Aug 30 – Harry Reid accuses Putin 
                  of attempting to rig 
                      the US election.


Oct 7 – Obama publicly accuses Russia 
                    of cyber attacks on US election systems, 
                       and the democracy itself, 
                       ... but does nothing to stop them.
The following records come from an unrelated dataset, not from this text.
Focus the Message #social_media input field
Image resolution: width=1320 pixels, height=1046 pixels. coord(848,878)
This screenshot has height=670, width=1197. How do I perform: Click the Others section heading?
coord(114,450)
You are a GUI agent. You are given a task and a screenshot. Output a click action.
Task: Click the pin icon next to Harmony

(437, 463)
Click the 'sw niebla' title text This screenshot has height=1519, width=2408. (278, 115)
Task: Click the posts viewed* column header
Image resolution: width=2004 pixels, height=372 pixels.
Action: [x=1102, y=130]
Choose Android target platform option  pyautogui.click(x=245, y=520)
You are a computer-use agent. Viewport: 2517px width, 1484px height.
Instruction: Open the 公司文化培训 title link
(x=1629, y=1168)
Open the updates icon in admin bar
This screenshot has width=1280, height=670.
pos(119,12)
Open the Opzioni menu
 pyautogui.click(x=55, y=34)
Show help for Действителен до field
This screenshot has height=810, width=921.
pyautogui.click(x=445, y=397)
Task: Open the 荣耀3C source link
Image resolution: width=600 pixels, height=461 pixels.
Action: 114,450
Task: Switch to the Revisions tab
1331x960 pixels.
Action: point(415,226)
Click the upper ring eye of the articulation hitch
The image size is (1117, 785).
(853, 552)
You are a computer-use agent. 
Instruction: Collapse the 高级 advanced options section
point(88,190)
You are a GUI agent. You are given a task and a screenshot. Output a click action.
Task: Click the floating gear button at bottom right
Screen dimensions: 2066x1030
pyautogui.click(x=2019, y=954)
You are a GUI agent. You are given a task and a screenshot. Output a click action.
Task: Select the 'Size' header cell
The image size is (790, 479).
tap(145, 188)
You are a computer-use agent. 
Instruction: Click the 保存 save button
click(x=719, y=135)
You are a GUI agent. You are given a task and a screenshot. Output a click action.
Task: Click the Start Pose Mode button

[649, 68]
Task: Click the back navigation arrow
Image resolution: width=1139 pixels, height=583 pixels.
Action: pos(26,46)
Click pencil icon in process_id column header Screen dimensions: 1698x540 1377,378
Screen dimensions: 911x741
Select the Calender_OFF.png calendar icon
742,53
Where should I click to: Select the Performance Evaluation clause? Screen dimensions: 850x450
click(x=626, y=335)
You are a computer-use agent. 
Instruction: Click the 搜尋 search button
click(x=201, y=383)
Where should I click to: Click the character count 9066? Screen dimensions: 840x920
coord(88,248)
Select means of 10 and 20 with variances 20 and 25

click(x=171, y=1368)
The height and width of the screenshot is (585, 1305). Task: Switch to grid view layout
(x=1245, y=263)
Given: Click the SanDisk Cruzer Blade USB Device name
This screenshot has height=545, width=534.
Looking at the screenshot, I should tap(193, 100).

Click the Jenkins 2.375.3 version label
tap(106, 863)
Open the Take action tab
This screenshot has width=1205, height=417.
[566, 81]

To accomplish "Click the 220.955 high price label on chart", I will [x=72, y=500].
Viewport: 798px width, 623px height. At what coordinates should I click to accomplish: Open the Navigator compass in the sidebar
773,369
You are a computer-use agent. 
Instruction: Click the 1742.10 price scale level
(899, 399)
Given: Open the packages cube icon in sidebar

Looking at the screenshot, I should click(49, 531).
CrowdStrike's  Strange  History
of Hacking  Attribution  Fraud,
and Connections to Mueller:

In 2011, Dmitri Alperovitch, 
a former McAfee VP,
falsely claimed that 
advanced malware families 
are unique to hacker groups, 
and that the hacker groups 
can be identified 
by the kind of malware used.  

Alperovitch also
falsely claimed 
he could identify
a foreign government 
behind most intrusions. 

Alperovitch met a person 
who fell for his trick: 
Shawn Henry. 

Henry was the
executive assistant director
to Robert Mueller, 
who appointed him in 2010. 


In March 2012, Shawn Henry retired 
from the FBI to join Alperovitch 
and George Kurtz in CrowdStrike. 

Shawn Henry is currently president
of CrowdStrike Services & its CSO.

From its beginning in 2012, 
CrowdStrike has used a
fraudulent attribution methodology 
to attract publicity, and customers.

Alperovitch falsely pointed a finger
at the governments of China, Russia, 
Iran, or North Korea. 

CrowdStrike clients like 
their attribution claims: 
Being hacked by the China  
or Russia government 
sounds a lot better than 
being hacked by some teenager 
in his basement.

When CrowdStrike 
encountered 
a new type of malware, 
the first thing it did 
was a national attribution, 
reflected in their name 
for the hacker group.

Alleged Russian groups 
were given a name 
ending with Bear. 

Steven Chabinsky, 
a Deputy Assistant Director 
of the FBI Cyber Division 
under Robert Mueller, 
was hired by CrowdStrike 
in September 2012.  

He became CrowdStrike’s 
general counsel, 
and chief risk officer. 


By its own admission, 
CrowdStrike watched over 
the activities of two teams 
of alleged Russian hackers 
from May 6 until early June. 

Just watching them
doesn’t make sense. 

The DNC’s IT department 
should have shut down 
their Internet connection, 
then changed all passwords, 
and sanitized all computers.  

There were 14,409 eMails 
in the WikiLeaks archive 
with dates AFTER
CrowdStrike’s installation 
of its security software. 

That means more eMails 
were hacked AFTER 
CrowdStrike’s discovery 
on May 6, than BEFORE. 

In CrowdStrike’s 
original announcement 
that “Russia” hacked the DNC, 
Dmitri Alperovitch said, 
on the one hand, that the 
“tradecraft” of the hackers 
was “superb” 
and their “operational security 
was second to none” 
... but if that was true, 
how was CrowdStrike
immediately able 
to attribute Russia ?


The CrowdStrike company, 
and similar “solutions peddlers”, 
usually build their case on a chain 
of very weak assumptions. 

Malware is frequently 
attributed to Russia 
because Russian words 
or Cyrillic fonts are found in it, 
or in earlier versions of it. 

But Russian is the mother language 
for many people living in Ukraine, Belarus, 
Kazakhstan, Estonia, Latvia, and Lithuania, 
and tens of millions of emigrants 
all over the world, including in the U.S.